Excerpted text.
-=-=-=-=-

Option 3: vLLM / TGI (Enterprise)

For production air-gapped deployments, vLLM or Hugging Face Text Generation Inference behind an OpenAI-compatible API gateway.

Configuration

Edit ~/.codex/config.toml:

[providers.local]
base_url = "http://localhost:8001/v1"
api_key = "not-needed"  # local servers typically don't require auth
stream_idle_timeout_ms = 1800000  # 30 min — critical for slow local models

Then run:

codex -m local/your-model-name

Key tip: Set stream_idle_timeout_ms to at least 1,800,000 (30 minutes). Local models on consumer hardware can be orders of magnitude slower than cloud APIs, and the default timeout will kill long-running generations.

Recommended Local Models for Codex (April 2026)

Model	Size	VRAM Required	Strengths
Gemma 4 31B	31B MoE	~20 GB	Good all-round coding, Google-backed
Qwen3-Coder	32B	~20 GB	Strong code generation, tool-use aware
GLM-4.7-Flash	30B MoE	~24 GB	Agentic/coding focus, fast inference
DeepSeek-Coder-V3	16B	~12 GB	Efficient, good for smaller GPUs
Codestral 25.01	22B	~16 GB	Mistral’s dedicated coding model

What Breaks in Air-Gapped Environments

Authentication — Codex expects to validate against OpenAI’s auth servers. Workaround: use api_key in config pointing to your local server’s auth (or a dummy key if auth not required)
Plugin marketplace — won’t load. Pre-install any needed plugins before going offline, or use local directory-based plugin installation (codex plugin add /path/to/plugin)
Memory features — cloud-synced memory won’t work. Local session histories are preserved
Auto-update checks — will fail silently, which is fine
codex exec in CI — works if pointed at a local model endpoint accessible from the CI runner
MCP Apps — remote MCP servers won’t connect; local STDIO servers work fine

Enterprise Air-Gapped Architecture

┌─────────────────────────────────────────────┐
│  Air-Gapped Network                         │
│                                             │
│  ┌──────────┐     ┌──────────────────────┐  │
│  │ Dev      │────▶│ vLLM / TGI Gateway   │  │
│  │ Machines │     │ (OpenAI-compat API)   │  │
│  │ + Codex  │     │ + approved models     │  │
│  │ CLI      │     └──────────────────────┘  │
│  └──────────┘                               │
│       │            ┌──────────────────────┐  │
│       └───────────▶│ Local MCP Servers    │  │
│                    │ (STDIO, no network)  │  │
│                    └──────────────────────┘  │
└─────────────────────────────────────────────┘

Key considerations:

Pre-install Codex CLI binary — download the release asset (.tar.gz or .dmg) and transfer via approved media
Pre-download models — transfer GGUF or safetensor files via approved channels
Network sandbox — use sandbox = "read-only" or workspace-write to prevent accidental outbound connection attempts
Deny-read policies — use glob deny-read patterns (deny_read = ["~/.ssh/*", "~/.aws/*"]) to prevent the agent from reading sensitive credential files
Audit trail — local session logs provide full traceability without cloud telemetry

Feature Comparison: Cloud vs Local

Feature	Cloud (GPT-5.4)	Local (Gemma 4 / Qwen3)

-=-=-=-=-

Activity list.
a - According to the air-gapped Codex excerpt, what is the minimum value to set for stream_idle_timeout_ms?
b - Extend the air-gapped Codex excerpt from its last line.

-=-=-=-=-

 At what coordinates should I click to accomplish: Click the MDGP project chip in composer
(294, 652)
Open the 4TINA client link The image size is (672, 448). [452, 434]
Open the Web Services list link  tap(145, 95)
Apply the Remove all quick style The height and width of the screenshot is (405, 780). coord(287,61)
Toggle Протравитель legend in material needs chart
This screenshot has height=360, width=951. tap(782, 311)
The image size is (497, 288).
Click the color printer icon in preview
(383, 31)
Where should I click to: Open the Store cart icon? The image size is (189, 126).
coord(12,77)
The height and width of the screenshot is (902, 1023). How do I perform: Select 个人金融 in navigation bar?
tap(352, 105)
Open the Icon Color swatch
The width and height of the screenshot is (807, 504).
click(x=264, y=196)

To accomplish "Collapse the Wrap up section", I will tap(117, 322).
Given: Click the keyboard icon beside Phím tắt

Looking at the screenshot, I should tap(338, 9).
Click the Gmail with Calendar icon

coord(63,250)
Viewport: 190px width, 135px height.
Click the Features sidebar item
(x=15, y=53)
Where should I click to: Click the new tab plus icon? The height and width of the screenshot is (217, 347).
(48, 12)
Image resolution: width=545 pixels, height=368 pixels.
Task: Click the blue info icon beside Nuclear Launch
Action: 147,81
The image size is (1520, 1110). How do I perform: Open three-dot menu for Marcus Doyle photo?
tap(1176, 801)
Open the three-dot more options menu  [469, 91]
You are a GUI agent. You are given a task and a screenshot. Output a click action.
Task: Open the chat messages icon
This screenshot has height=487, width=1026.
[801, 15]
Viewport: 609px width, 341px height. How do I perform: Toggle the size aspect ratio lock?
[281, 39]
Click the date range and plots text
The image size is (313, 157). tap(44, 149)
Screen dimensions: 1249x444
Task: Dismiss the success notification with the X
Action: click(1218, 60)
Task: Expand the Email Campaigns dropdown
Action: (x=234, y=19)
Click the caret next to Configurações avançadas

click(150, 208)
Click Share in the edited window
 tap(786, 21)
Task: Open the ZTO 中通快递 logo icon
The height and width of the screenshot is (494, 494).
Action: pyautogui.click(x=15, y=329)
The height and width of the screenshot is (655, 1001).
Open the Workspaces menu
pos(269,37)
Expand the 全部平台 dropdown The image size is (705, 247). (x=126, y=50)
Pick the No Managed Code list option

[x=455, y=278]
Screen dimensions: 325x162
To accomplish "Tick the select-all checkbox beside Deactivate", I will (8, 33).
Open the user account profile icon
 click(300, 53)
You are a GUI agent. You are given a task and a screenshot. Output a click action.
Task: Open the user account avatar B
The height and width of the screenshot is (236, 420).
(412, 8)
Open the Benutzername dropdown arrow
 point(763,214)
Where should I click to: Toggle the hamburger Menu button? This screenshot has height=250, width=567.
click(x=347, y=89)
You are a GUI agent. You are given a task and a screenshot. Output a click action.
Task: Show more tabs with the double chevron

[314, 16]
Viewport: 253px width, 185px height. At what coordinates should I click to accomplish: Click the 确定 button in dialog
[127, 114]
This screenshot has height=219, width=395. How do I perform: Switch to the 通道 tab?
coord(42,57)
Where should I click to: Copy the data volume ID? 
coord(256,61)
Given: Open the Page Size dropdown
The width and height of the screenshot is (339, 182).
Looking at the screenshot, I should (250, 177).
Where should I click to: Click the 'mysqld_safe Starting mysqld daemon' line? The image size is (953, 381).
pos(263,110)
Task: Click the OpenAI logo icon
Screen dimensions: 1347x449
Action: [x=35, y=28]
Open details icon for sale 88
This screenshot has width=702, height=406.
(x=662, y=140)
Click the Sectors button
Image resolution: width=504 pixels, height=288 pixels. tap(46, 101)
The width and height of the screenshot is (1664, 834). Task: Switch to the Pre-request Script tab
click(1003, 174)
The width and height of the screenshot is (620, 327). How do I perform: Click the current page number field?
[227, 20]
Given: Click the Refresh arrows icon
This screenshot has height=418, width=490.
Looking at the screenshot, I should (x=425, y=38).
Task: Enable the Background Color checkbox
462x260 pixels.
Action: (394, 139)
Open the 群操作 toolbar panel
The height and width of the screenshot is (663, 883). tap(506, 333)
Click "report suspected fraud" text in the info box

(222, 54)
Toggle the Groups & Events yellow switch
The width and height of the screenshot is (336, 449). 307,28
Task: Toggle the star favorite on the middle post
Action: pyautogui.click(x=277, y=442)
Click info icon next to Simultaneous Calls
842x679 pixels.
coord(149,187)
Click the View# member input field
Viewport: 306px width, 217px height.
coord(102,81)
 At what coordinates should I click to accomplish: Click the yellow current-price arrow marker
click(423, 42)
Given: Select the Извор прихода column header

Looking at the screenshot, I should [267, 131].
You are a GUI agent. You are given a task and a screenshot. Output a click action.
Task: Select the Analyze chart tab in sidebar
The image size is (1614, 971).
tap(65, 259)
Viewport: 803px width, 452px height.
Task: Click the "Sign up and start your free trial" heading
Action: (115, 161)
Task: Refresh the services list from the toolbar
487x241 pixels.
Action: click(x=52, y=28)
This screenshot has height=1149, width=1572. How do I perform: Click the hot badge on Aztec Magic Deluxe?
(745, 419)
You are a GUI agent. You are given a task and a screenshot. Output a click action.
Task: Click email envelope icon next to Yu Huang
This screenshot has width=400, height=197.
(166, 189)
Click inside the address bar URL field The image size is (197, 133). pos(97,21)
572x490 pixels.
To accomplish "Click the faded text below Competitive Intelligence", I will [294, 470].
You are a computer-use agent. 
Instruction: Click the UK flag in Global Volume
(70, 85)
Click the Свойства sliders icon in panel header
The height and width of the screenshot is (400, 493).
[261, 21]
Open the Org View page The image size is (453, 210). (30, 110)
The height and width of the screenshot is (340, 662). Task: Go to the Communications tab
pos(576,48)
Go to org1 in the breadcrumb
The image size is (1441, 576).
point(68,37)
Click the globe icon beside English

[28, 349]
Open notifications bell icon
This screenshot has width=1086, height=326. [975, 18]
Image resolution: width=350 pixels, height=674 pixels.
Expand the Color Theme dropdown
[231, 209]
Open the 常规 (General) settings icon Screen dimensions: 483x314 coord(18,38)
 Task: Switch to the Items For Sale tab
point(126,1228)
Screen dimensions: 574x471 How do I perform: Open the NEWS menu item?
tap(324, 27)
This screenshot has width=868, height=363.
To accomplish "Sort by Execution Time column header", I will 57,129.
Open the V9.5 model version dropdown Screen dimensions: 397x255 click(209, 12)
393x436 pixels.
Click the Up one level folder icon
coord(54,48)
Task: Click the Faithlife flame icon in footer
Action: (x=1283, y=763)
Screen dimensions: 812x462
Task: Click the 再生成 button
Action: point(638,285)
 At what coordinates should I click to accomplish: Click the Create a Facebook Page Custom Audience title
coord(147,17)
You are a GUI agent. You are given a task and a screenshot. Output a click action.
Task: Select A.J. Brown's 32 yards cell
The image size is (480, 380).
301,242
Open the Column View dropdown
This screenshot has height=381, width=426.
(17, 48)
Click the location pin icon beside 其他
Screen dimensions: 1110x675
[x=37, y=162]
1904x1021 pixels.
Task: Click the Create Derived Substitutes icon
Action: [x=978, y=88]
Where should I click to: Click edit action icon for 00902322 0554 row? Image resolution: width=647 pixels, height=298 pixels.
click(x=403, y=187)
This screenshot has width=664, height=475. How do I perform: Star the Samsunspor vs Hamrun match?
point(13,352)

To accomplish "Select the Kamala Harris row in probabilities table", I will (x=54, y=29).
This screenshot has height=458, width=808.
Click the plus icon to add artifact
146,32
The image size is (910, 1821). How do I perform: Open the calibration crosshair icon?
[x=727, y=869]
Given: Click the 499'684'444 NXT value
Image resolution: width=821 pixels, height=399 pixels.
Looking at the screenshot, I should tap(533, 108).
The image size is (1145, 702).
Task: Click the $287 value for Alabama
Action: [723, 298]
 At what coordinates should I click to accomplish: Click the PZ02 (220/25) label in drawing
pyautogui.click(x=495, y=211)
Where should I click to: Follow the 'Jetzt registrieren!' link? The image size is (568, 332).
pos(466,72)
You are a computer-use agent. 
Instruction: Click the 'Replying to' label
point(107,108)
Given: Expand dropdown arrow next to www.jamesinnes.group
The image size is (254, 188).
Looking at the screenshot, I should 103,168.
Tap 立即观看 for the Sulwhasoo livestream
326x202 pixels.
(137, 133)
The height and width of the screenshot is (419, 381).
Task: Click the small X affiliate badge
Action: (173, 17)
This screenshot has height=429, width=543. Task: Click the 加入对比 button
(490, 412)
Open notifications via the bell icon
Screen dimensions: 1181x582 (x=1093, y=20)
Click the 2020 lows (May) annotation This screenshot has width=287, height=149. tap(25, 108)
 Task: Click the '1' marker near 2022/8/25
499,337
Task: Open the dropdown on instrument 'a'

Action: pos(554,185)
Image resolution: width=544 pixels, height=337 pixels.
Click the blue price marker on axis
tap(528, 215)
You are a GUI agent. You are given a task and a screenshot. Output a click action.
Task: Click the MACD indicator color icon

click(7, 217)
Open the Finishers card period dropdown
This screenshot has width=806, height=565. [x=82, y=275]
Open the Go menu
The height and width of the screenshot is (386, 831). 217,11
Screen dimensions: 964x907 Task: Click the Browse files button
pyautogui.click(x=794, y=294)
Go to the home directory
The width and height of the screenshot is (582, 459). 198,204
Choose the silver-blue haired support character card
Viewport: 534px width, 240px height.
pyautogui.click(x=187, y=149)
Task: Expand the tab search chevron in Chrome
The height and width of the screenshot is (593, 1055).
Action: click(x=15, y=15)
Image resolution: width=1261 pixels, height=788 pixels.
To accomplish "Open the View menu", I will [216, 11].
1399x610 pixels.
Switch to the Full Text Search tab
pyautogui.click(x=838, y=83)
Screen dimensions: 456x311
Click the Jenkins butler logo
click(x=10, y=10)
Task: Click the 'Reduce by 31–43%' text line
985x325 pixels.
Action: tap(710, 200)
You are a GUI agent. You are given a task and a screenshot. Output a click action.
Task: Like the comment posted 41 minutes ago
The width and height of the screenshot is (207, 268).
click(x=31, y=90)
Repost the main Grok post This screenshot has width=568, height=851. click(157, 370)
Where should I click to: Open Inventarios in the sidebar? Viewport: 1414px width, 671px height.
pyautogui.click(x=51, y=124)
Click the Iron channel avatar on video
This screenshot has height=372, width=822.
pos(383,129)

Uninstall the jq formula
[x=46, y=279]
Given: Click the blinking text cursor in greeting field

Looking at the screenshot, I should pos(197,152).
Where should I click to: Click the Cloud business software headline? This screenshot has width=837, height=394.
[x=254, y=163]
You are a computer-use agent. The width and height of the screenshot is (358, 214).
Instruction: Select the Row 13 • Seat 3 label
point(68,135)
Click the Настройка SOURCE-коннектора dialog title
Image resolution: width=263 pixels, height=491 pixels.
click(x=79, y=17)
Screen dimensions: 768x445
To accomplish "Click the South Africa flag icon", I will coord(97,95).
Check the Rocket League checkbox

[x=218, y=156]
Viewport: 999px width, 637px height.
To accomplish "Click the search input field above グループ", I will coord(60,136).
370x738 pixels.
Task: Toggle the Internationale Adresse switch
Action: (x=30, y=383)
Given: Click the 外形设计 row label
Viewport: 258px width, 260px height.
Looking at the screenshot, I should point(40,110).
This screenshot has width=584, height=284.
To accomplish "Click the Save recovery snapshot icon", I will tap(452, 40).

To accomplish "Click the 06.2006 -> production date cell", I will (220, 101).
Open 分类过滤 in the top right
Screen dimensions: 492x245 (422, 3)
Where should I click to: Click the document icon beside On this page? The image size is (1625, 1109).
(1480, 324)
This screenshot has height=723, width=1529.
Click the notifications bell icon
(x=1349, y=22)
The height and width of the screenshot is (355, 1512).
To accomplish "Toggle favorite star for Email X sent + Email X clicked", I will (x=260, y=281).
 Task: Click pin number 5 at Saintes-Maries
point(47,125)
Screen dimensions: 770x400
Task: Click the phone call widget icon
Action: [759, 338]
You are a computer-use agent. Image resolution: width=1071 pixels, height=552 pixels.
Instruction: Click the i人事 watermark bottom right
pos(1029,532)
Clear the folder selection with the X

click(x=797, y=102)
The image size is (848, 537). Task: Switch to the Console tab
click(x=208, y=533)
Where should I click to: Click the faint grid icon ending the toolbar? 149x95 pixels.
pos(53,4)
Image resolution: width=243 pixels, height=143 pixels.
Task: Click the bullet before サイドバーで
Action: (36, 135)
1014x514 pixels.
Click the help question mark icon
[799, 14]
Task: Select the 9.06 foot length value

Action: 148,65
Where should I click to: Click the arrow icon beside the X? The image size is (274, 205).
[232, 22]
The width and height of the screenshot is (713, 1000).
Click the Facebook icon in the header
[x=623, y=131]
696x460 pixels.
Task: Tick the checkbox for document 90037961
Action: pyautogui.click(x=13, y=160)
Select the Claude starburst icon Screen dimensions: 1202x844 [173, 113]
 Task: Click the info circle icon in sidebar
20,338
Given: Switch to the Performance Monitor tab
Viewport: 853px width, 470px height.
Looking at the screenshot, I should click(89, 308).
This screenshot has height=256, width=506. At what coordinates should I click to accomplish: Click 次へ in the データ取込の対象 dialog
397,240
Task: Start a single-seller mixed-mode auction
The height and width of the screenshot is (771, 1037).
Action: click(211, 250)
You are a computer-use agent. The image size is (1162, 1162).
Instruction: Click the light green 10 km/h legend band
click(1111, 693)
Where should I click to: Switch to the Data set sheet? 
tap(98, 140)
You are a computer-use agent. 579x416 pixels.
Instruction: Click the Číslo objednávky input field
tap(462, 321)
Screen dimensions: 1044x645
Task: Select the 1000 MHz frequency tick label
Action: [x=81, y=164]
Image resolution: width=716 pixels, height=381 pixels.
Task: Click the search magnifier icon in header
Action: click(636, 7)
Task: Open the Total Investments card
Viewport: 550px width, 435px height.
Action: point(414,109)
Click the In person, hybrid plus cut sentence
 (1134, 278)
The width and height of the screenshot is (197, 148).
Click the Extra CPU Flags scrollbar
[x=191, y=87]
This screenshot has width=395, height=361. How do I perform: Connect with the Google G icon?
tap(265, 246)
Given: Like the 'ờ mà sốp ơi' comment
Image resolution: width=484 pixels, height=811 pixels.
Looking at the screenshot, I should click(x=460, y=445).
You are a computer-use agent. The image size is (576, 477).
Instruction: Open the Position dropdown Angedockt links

-=-=-=-=-

Replies.
a - At least 1,800,000 (30 minutes).

b -
Code quality	Excellent	Good (model-dependent)
Speed	Fast	Slower (hardware-dependent)
Subagents	Full support	Works but slower
MCP servers	Remote + local	Local only
Plugins	Full marketplace	Pre-installed only
Memory	Cloud-synced	Session-local only
Cost	Per-token API	Zero marginal cost
Data privacy	Sent to OpenAI	Stays on-premises
Compliance	Shared responsibility	Full control

Current Limitations and Outlook

As of April 2026, there is no official --offline flag or dedicated air-gapped mode (GitHub issue #3642 tracks this). The community workaround is configuring local providers and accepting reduced functionality for plugins and memory.

The device-key v2 infrastructure (6 PRs shipped in v0.122-alpha using Secure Enclave / TPM hardware-backed keys) suggests OpenAI is investing in enterprise authentication — which could eventually support certificate-based auth suitable for air-gapped environments without internet-dependent device-code flows.